Médiation algérienne dans la crise au Niger : s’achemine-t-on vers une solution diplomatico-politique ?

L’Algérie a annoncé officiellement ce lundi 2 octobre que son initiative a été acceptée par les autorités de Transition de ce pays pour un règlement politique de la crise.

«Le gouvernement algérien a reçu, par le canal du ministère nigérien des Affaires étrangères, une notification d’acceptation de la médiation algérienne visant à promouvoir une solution politique à la crise au Niger dans le cadre du plan de règlement présenté par le président de la République, Abdelmadjid Tebboune», indique un communiqué du ministère des Affaires étrangères. La crise au Niger est née suite à un coup d’État perpétré le 26 juillet dernier contre le président élu Mohamed Bazoum. Alors que la CEDEAO envisage d’intervenir militairement pour rétablir l’ordre constitutionnel, l’Algérie a mis en garde contre les conséquences d’une telle option, appelant à privilégier la voie du dialogue pour permettre un règlement pacifique et politique de la crise. L’Algérie a présenté une initiative dans ce sens. Pour l’Algérie, cette acceptation de son initiative «conforte l’option de la solution politique à cette crise et ouvre la voie à la réunion des conditions devant permettre de la surmonter pacifiquement dans l’intérêt du Niger et de l’ensemble de la région», lit-on dans le communiqué du ministère des Affaires étrangères. Suite à cette réponse, le président de la République, Abdelmadjid Tebboune, a instruit le ministre des Affaires étrangères, Ahmed Attaf de se rendre à Niamey, «dans les plus brefs délais, en vue d’y entamer des discussions préparatoires sur la mise en œuvre de l’initiative algérienne avec toutes les parties prenantes», ajoute le communiqué.

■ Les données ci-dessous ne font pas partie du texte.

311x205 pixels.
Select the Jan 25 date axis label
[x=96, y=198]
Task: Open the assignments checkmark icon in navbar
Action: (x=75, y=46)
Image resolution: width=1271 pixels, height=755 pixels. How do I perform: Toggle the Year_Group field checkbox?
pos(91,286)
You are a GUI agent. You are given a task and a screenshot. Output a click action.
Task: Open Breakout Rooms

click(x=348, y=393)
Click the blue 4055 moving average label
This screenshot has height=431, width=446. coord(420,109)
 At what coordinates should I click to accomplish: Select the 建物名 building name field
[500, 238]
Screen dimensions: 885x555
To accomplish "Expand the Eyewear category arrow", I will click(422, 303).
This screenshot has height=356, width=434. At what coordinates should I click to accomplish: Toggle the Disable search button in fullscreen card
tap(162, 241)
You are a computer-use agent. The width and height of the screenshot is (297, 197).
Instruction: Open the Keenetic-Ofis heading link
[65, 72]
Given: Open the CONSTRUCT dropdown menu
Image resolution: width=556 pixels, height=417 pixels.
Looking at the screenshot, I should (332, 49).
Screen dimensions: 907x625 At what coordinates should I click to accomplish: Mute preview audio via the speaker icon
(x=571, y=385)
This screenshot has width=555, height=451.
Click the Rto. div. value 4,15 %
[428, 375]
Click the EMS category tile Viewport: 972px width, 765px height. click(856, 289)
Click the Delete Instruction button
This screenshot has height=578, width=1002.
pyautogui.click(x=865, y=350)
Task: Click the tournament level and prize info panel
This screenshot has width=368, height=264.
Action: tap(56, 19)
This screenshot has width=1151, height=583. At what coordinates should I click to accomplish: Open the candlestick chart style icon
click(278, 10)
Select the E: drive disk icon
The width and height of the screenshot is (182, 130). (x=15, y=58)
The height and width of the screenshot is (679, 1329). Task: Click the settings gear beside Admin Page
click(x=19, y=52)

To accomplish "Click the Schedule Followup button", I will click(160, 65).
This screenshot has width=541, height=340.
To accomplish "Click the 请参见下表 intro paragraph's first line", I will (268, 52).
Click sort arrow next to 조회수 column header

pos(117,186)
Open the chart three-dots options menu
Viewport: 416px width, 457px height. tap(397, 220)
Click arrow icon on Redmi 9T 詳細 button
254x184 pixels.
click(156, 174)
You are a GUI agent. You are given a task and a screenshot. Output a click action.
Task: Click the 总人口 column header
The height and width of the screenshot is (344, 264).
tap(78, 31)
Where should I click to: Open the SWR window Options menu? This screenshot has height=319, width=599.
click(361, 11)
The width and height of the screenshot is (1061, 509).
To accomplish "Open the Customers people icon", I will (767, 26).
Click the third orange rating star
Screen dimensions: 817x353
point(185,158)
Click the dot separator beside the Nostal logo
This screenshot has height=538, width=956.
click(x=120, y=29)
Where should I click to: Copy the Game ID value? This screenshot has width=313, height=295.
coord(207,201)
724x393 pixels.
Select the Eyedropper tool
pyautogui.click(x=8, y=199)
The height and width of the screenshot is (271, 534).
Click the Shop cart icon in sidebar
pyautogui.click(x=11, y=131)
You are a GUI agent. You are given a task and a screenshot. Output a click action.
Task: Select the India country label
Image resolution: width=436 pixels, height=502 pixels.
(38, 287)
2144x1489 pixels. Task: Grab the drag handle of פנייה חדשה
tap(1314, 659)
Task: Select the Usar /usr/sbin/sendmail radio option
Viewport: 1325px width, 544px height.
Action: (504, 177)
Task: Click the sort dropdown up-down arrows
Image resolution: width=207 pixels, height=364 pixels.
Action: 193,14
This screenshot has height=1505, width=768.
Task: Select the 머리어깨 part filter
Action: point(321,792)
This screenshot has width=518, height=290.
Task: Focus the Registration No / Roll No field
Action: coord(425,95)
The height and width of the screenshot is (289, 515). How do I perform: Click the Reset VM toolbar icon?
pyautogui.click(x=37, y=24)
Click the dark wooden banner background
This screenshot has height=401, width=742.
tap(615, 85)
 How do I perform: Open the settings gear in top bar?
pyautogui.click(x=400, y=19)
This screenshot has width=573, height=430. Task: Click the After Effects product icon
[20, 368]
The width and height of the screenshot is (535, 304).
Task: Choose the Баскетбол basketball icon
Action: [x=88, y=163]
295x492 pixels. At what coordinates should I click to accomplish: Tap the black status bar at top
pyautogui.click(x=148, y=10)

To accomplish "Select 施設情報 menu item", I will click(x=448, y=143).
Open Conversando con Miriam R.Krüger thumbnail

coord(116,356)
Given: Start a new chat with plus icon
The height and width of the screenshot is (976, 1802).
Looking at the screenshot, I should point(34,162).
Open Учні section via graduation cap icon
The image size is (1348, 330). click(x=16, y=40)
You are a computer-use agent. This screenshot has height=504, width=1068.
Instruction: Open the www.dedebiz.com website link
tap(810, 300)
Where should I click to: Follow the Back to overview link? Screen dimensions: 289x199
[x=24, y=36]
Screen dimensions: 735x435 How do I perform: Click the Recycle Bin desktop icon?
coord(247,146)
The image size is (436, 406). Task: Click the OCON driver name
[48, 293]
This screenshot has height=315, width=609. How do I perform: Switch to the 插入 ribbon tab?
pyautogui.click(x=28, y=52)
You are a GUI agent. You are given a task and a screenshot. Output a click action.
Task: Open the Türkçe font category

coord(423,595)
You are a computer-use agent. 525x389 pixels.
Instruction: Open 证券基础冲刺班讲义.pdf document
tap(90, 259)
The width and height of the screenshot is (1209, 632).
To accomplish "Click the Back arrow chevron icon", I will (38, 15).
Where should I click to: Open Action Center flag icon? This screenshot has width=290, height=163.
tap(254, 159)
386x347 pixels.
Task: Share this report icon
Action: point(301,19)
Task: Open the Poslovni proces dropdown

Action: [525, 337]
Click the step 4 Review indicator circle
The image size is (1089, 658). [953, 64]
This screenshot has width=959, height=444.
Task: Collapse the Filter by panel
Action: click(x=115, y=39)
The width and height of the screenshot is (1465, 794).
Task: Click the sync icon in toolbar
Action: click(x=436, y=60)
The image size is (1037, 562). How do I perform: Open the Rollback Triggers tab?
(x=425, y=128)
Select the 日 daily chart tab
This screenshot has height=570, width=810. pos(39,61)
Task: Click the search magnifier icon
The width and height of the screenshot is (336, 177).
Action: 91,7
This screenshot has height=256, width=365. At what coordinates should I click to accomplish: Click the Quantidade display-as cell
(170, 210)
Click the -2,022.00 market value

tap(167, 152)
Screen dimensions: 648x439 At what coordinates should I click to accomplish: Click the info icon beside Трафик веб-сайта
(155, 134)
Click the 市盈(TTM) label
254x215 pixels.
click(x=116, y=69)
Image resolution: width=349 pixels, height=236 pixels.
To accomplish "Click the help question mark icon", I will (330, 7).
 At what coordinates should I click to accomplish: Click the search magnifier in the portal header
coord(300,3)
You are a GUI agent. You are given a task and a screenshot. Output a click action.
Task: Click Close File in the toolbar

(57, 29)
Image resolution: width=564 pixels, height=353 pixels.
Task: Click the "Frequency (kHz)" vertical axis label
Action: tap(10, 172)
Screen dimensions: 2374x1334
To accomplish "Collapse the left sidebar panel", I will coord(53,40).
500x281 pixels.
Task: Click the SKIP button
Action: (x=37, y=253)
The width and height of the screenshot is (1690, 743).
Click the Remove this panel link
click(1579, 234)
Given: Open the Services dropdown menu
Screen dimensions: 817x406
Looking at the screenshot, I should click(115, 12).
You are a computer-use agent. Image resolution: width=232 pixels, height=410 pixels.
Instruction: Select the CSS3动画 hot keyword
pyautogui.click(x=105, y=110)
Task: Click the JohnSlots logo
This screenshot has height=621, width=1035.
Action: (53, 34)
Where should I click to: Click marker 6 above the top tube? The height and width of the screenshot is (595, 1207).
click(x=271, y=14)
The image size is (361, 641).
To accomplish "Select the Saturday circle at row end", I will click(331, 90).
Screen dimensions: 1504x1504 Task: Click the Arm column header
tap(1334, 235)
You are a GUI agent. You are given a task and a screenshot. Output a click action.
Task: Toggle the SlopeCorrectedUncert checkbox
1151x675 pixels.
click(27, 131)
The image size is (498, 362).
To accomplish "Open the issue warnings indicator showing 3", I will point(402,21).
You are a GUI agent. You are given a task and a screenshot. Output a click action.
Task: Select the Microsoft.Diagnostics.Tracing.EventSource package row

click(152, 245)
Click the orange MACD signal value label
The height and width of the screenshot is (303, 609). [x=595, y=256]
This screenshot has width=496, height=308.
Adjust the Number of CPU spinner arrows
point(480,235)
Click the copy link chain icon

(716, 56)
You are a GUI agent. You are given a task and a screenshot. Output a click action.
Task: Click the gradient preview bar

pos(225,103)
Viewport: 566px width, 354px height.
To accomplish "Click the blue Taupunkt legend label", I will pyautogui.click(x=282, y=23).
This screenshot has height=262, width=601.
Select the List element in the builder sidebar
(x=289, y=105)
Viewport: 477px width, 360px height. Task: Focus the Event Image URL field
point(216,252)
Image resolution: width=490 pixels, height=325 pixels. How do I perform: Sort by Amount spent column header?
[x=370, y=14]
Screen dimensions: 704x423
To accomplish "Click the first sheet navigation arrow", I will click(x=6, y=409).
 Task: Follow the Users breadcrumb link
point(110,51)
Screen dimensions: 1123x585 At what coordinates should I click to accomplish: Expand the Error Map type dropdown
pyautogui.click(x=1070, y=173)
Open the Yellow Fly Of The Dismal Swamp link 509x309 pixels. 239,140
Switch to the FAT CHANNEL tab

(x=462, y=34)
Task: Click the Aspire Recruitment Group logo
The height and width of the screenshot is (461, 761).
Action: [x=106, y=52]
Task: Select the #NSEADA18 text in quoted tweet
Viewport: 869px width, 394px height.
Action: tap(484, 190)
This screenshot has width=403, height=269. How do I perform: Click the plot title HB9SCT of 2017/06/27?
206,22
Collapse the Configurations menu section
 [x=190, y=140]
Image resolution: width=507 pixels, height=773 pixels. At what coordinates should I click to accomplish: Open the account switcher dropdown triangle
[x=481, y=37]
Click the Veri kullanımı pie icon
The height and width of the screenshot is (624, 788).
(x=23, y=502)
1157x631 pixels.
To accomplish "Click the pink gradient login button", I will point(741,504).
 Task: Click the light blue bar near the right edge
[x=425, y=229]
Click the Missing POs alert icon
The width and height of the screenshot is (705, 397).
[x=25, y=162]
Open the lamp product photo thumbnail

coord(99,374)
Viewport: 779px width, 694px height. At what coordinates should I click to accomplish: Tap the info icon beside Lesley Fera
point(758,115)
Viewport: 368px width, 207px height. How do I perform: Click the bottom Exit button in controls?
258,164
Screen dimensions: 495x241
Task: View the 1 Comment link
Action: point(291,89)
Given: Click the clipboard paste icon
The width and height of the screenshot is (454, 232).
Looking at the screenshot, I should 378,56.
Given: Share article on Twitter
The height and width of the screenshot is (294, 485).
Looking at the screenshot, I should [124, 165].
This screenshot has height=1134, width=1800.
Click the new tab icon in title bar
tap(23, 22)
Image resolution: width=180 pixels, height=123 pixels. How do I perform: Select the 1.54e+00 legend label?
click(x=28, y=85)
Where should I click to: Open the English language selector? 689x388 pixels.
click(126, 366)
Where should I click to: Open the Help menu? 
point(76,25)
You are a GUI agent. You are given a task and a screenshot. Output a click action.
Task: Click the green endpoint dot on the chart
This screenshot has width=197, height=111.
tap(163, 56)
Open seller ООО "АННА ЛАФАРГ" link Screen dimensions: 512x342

Ainsi donc, c’est l’Algérie qui sera aux manettes pour ramener le Niger sur la voie de l’ordre constitutionnel. Ce qui se présentait comme une convergence de vue entre les deux capitales Niamey et Alger depuis que le président Tebboune s’est dit favorable à une transition de 6 mois se confirme avec le Oui du CNSP à la médiation du grand frère algérien.  Mais la grande interrogation demeure, la réaction de la CEDEAO qui refuse cette couleuvre venue du général Tiani et ses hommes. Les positions évolueront-elles dans le bon sens pour qu’un compromis soit trouvé, ou serions-nous dans le statuquo de fin juillet ? Rien n’est à exclure. Mais plus on avance, on sent que la fièvre qui caractérisait les tensions connaît une baisse et l’espoir de voir l’organisation sous régionale desserrer l’étau sur Niamey grandit.